Exit Music Review SectionMusic Review Navigation Menu
Pop Lite

Pale Boy
Self-Titled
(Kale Music)

Pale Boy is basically the name of a collective of musicians, all brought together under ringleaders Seth Geltman and Thomas Blomster. After a childhood friendship, the two drifted apart, but ran into each other again after 20 years and realized they still both had a passion for music (Blomster has started a small chamber group while Geltman had composed music for small films and educational videos). They decided to collaborate on a musical project together and the 18-track album slowly came together.

It's obvious that the disc is a labor of love for those involved, as there was not only a long road of getting the disc funded (through the combination of a BEAM grant and insurance payment on a totaled car, things finally came together), but rounding up all the very solid musicians that appear on the recording couldn't have been that easy either. At any rate, the music on the disc is sort of an adult contemporary version of Belle and Sebastian or the late 4AD-esque band Shellyan Orphan. As mentioned before, there are a lot of people who played and/or sang on this release, and a partial listing of instruments reveals everything from a wide variety of horns (tuba, french horn, trumpet, flugelhorn) to various percussion (marimba, vibes) and stringed instruments like violin in addition to the more standard guitar/drum/bass combination. The songs are pretty and very well executed, but if you're looking for any sort of edge, you may want to look elsewhere.

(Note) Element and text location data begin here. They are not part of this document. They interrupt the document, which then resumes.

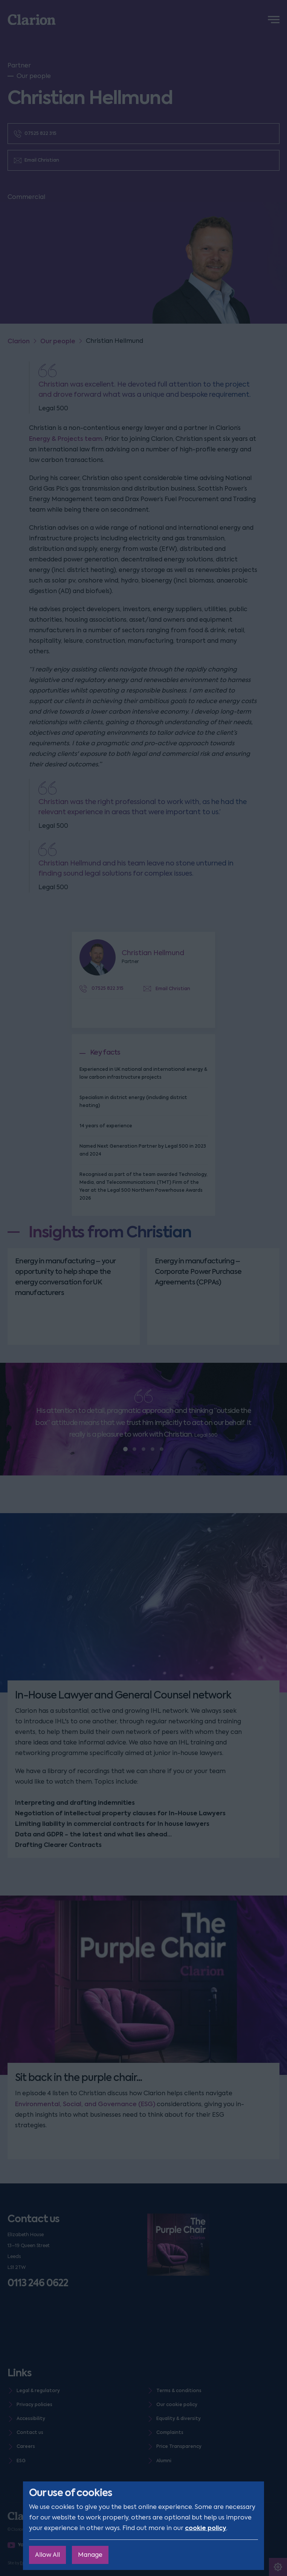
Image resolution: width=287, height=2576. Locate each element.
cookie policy (205, 2528)
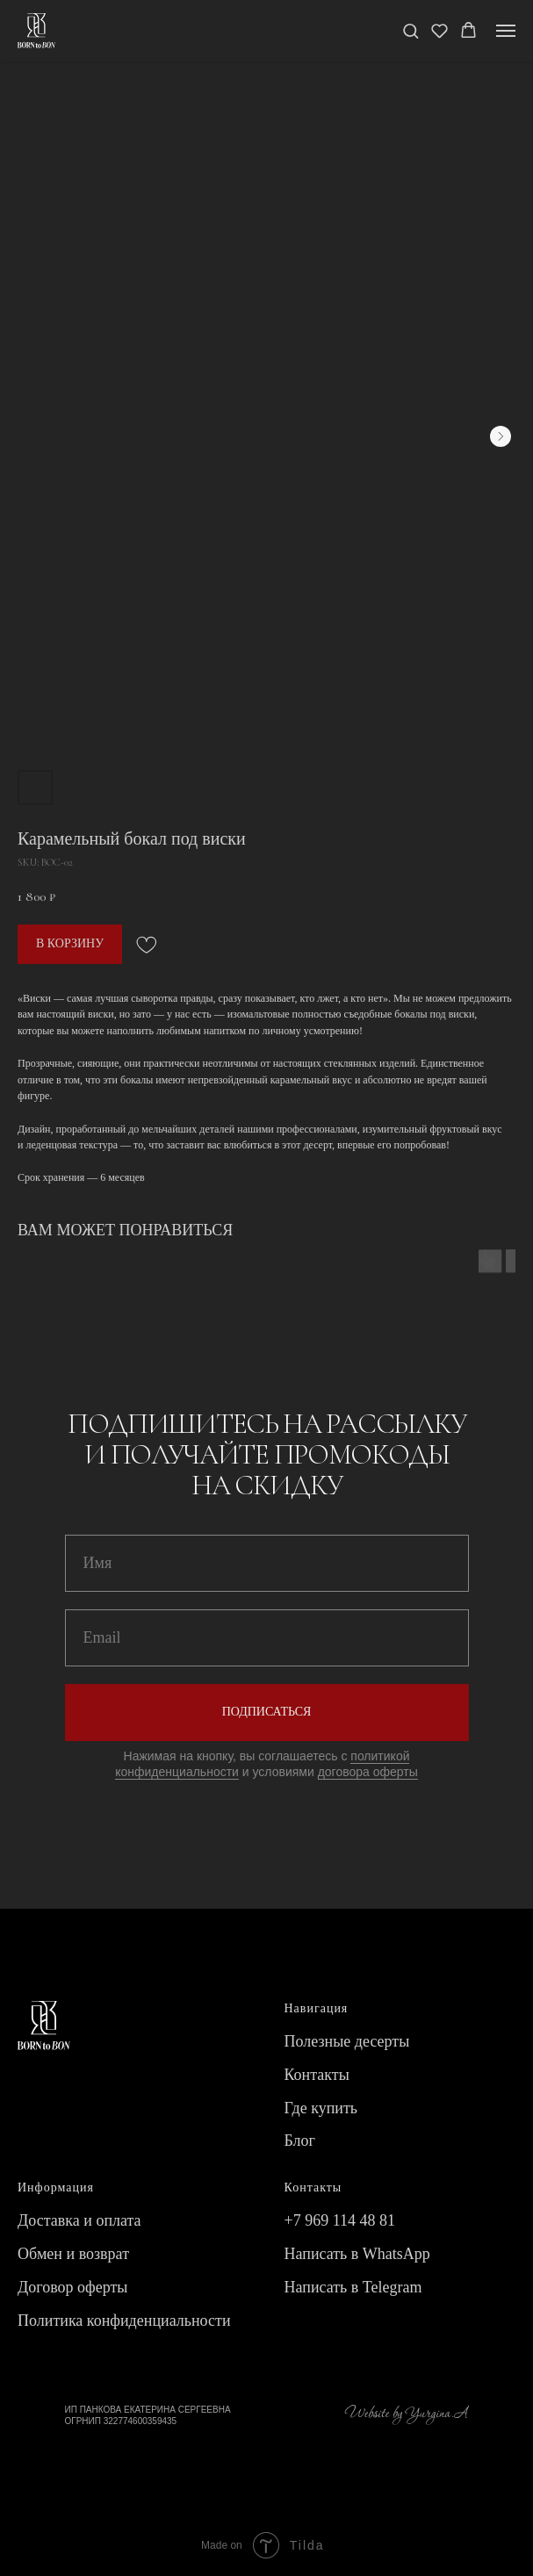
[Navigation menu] (505, 31)
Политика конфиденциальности (124, 2320)
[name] (267, 1563)
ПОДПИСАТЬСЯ (267, 1711)
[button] (410, 30)
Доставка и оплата (79, 2220)
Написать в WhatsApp (357, 2254)
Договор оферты (72, 2287)
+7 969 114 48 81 (340, 2220)
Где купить (321, 2108)
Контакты (317, 2074)
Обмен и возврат (73, 2254)
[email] (267, 1637)
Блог (300, 2140)
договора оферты (368, 1772)
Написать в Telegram (353, 2287)
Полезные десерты (347, 2041)
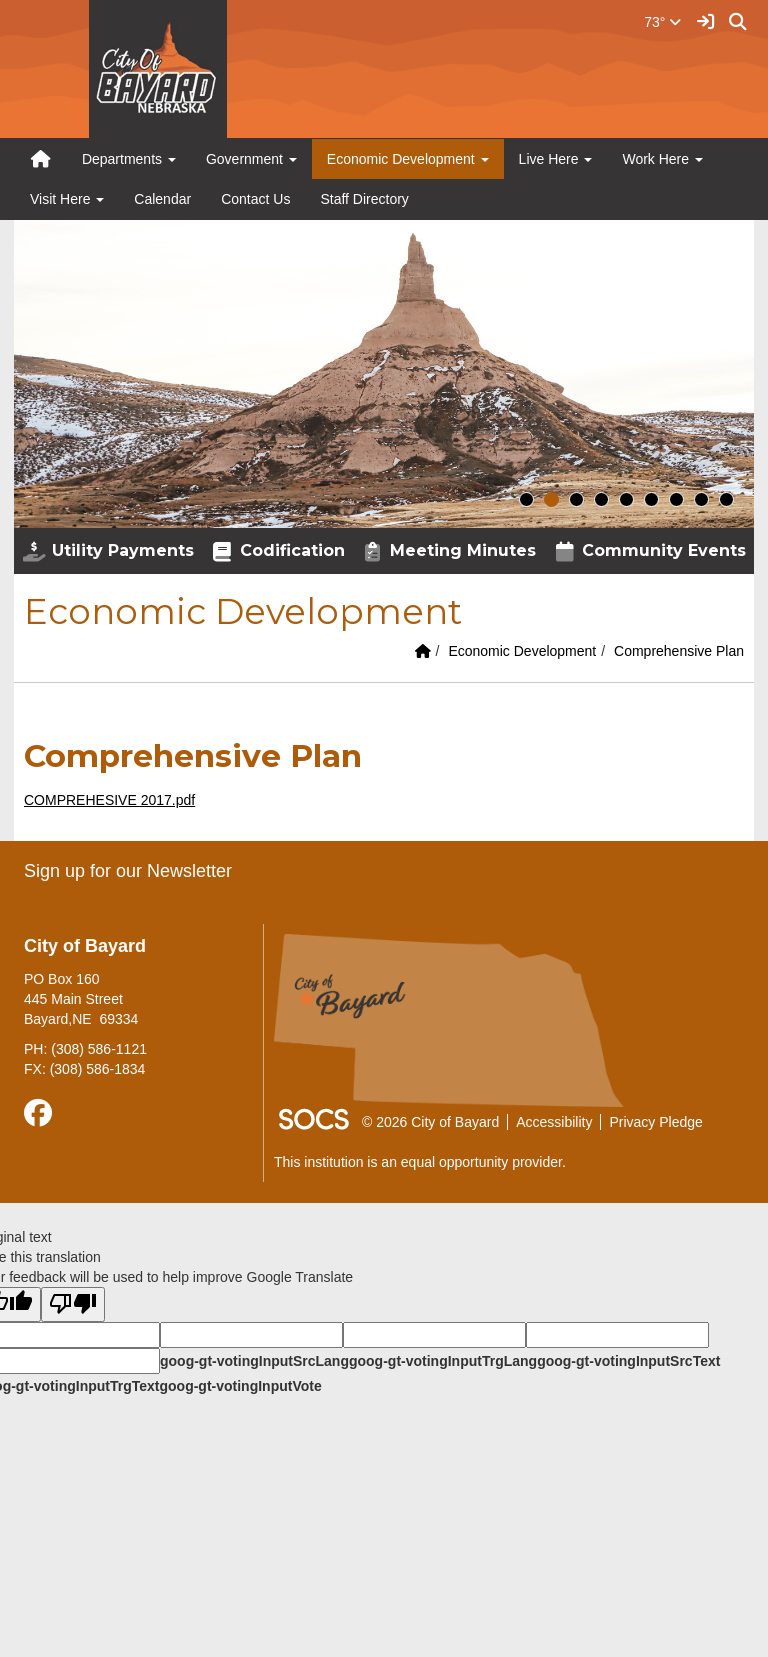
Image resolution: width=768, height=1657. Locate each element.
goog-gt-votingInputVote (240, 1386)
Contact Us (255, 199)
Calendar (162, 199)
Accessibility (554, 1122)
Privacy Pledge (655, 1122)
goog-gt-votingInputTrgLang (443, 1361)
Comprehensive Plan (679, 651)
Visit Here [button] (67, 199)
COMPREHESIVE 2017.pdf (109, 800)
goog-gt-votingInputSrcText (628, 1361)
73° (662, 22)
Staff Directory (364, 199)
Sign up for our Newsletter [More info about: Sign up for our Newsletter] (128, 871)
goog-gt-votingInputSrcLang (254, 1361)
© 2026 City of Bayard (430, 1122)
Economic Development (522, 651)
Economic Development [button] (408, 159)
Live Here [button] (556, 159)
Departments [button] (129, 159)
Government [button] (251, 159)
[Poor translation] (73, 1304)
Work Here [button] (662, 159)
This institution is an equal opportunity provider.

The album starts out with the catchy and rather jaunty sounding "Just A Thought" with two-part male/female vocals between Geltman and another singer before some Spanish-sounding guitar weaves it's way through the second track "Shy Beast." The instrumentation on the album is fairly varied and interesting, although everything is always so precision that I can't help but wish there were a bit of a ragged edge or dissonance somewhere, just to break in through the twee. The vocals themselves will probably be a source of issue with some people, because although they're light enough to fit with the music, sometimes they seem to get in the way of the solid instrumentation. That point is made even more clearly on the two very pretty instrumental tracks ("Chance Of Showers" and "Chloe"), one of which sounds like nice, moody modern chamber music, while the latter exudes an almost cocktail lounge feel.

If you like your music cool and breezy, perhaps best listened to on a Sunday morning when anything too abrasive just won't do, this might be your bag. The release not only has a touch of the indie bands mentioned above, but also sort of sounds influenced by quieter bands from the 60s and 70s, and it's so unobtrusive that your parents would probably like it as well.